Stato e mercato, pubblico e privato, dirigismo e laissez-faire. Le parole dell'economia hanno incrociato molto spesso le contrapposizioni ideologiche. E mai come negli ultimi mesi, soprattutto guardando le macerie dell'ultima crisi economica, il dibattito sulle cause della crisi e sulle terapie per uscirne è tornato d'attualità con un'unanimità di fondo, ma con un'evidente divisione di metodo.
L'unanimità di politici ed economisti sta nel giudizio secondo cui la crisi sia stata resa possibile da una sostanziale carenza di regole a livello nazionale e sopranazionale. Ma quando si arriva a discutere nella sostanza le azioni da compiere, allora appaiono inevitabilmente le divisioni, come dimostrano le opinioni spesso contrapposte che hanno contrassegnato gli interventi per la crisi della Grecia.

È significativo che un banchiere come Alessandro Profumo abbia rilanciato (sul Sole 24 Ore del 4 maggio) in una prospettiva del tutto costruttiva il rapporto tra pubblico e privato, così come quello tra sistema economico e settore finanziario. È significativo perché si riconosce allo stato un ruolo fondamentale per far funzionare al meglio un mercato che possa diventare capace di premiare il merito, la professionalità, l'innovazione, la competenza.

E in questa prospettiva un ruolo sempre più importante può avere l'analisi e la riscoperta di quegli economisti che a metà del secolo scorso, apparentemente senza fortuna, misero le basi teoriche dell'economia sociale di mercato. Il libro Il liberalismo delle regole, un'antologia curata da Flavio Felice e Francesco Forte, s'inserisce in questa dimensione riproponendo i testi dei fondatori, come il Manifesto di "Ordo" di Franz Böhm, Walter Eucken e Hans Grossmann-Doerth. "Ordo" come abbreviazione latina dell'Ordnung tedesco che indica l'ordine e le regole necessarie insieme all'obiettivo da raggiungere attraverso la libera espressione della volontà.
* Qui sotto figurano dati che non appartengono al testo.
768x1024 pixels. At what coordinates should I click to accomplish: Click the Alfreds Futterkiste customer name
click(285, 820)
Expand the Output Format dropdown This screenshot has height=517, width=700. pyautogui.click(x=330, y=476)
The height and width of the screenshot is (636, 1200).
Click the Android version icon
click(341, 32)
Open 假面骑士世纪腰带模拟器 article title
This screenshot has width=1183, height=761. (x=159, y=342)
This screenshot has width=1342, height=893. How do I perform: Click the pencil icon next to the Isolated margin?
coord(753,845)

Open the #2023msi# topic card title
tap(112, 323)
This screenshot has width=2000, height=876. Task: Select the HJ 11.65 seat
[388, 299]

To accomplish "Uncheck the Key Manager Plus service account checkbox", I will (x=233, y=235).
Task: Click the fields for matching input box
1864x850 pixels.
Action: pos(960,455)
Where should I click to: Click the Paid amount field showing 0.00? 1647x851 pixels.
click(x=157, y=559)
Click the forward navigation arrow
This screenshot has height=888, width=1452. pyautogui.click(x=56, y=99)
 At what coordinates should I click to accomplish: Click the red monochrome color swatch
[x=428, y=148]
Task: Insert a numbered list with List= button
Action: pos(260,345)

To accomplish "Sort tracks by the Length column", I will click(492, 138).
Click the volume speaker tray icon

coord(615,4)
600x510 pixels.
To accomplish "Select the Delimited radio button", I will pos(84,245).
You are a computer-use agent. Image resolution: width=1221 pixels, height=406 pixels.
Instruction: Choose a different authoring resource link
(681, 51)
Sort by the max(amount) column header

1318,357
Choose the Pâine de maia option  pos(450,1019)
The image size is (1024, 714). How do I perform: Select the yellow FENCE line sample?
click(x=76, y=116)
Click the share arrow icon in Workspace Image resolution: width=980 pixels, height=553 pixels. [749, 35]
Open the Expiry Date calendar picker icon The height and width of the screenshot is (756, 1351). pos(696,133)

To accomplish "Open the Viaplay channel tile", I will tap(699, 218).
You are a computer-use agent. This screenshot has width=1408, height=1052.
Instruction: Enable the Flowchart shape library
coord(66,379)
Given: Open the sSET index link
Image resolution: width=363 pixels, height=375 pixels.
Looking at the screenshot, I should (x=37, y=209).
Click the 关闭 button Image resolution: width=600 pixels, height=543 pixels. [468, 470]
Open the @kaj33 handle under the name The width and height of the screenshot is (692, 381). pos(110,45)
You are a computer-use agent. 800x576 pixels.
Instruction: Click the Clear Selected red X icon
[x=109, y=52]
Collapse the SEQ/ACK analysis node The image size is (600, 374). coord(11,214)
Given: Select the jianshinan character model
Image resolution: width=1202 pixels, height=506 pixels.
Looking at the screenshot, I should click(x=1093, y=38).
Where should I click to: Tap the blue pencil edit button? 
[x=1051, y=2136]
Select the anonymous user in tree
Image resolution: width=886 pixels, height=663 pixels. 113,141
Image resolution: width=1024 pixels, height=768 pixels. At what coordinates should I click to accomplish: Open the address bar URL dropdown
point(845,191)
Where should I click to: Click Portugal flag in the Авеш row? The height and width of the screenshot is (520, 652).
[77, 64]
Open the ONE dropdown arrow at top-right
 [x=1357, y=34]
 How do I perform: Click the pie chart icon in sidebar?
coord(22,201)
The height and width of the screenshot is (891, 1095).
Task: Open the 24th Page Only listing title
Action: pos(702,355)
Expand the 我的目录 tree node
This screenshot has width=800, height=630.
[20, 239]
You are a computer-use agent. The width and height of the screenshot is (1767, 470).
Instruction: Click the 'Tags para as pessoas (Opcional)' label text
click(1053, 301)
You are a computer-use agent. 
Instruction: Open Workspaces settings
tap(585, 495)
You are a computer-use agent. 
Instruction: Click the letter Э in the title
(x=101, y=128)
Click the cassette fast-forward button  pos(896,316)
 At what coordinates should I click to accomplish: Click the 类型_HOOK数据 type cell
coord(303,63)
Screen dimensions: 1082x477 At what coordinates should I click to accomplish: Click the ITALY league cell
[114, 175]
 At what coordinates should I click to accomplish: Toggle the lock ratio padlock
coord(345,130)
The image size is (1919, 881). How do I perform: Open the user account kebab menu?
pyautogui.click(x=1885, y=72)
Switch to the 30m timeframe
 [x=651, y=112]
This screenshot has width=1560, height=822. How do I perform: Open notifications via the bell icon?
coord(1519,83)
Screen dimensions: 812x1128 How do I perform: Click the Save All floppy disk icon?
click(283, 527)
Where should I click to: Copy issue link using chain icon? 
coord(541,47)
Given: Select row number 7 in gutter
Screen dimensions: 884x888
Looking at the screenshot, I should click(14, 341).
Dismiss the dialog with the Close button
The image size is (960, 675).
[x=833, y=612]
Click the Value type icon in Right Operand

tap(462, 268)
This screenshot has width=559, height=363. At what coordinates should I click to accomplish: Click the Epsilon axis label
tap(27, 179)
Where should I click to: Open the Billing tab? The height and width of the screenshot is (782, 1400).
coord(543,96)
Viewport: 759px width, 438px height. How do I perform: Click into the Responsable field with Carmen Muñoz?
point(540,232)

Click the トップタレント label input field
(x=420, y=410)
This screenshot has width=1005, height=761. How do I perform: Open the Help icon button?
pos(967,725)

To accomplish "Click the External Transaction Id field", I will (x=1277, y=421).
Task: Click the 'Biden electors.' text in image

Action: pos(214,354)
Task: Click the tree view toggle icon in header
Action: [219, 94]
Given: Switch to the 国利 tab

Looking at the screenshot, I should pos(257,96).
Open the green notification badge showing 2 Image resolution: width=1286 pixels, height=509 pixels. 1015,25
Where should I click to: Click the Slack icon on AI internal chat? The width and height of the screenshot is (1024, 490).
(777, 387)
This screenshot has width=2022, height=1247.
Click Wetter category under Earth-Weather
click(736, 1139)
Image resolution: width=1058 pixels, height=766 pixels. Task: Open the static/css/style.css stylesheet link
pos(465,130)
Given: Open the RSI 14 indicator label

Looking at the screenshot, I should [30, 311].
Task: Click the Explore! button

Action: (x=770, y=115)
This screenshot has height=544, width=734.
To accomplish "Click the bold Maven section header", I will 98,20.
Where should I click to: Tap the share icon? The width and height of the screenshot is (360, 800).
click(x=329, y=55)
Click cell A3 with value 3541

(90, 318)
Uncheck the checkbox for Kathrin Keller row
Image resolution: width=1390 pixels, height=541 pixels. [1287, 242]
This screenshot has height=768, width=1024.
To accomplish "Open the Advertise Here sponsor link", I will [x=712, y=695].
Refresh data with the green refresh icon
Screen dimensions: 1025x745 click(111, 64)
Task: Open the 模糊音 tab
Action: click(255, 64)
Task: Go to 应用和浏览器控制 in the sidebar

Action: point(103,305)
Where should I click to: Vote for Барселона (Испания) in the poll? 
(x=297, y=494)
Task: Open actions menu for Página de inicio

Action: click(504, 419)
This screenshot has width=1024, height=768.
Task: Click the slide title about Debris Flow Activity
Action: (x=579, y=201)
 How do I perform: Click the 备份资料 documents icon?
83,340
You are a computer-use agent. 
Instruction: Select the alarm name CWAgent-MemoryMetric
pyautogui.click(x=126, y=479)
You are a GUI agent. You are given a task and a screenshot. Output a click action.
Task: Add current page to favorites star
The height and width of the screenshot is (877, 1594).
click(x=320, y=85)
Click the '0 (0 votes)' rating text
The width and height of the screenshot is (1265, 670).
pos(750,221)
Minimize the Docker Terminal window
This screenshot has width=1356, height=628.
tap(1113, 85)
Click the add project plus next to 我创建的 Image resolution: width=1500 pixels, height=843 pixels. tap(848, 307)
E poi, oltre naturalmente a testi di Nils Goldschmidt e Wilhelm Röpke, un piccolo, ma fondamentale saggio di Luigi Einaudi in cui, proprio commentando Röpke, viene messa in rilievo la fondamentale differenza tra l'economia di concorrenza e il "capitalismo storico", responsabile delle ripetute crisi perché, scrive Einaudi, ha lasciato passare «le sopraffazione dei pochi contro i molti, dei ricchi contro i poveri, dei forti contro i deboli, degli astuti contro gli ingenui: ma questa che è critica costruttiva del liberalismo storico impone soltanto un ritorno alle origini pure del sistema di concorrenza». L'economia di concorrenza non è peraltro una pianta che nasce spontanea nel terreno del mercato, ma è un insieme di regole etiche, giuridiche, istituzionali formate e provate nel corso dei secoli dalla coscienza civile. E quindi, come afferma Flavio Felice nell'introduzione, occorre «riaffermare l'esigenza di pensare l'ordine economico nel contesto dell'ordine sociale». Con al fondo quella tensione al rispetto e alla promozione di una libertà sostanziale, politica e democratica come base della libertà economica. Anche per questo una vera economia di concorrenza ha bisogno di una forte e sensibile presenza dei poteri pubblici. Con una risposta alla crisi che non può che diventare: più stato e più mercato.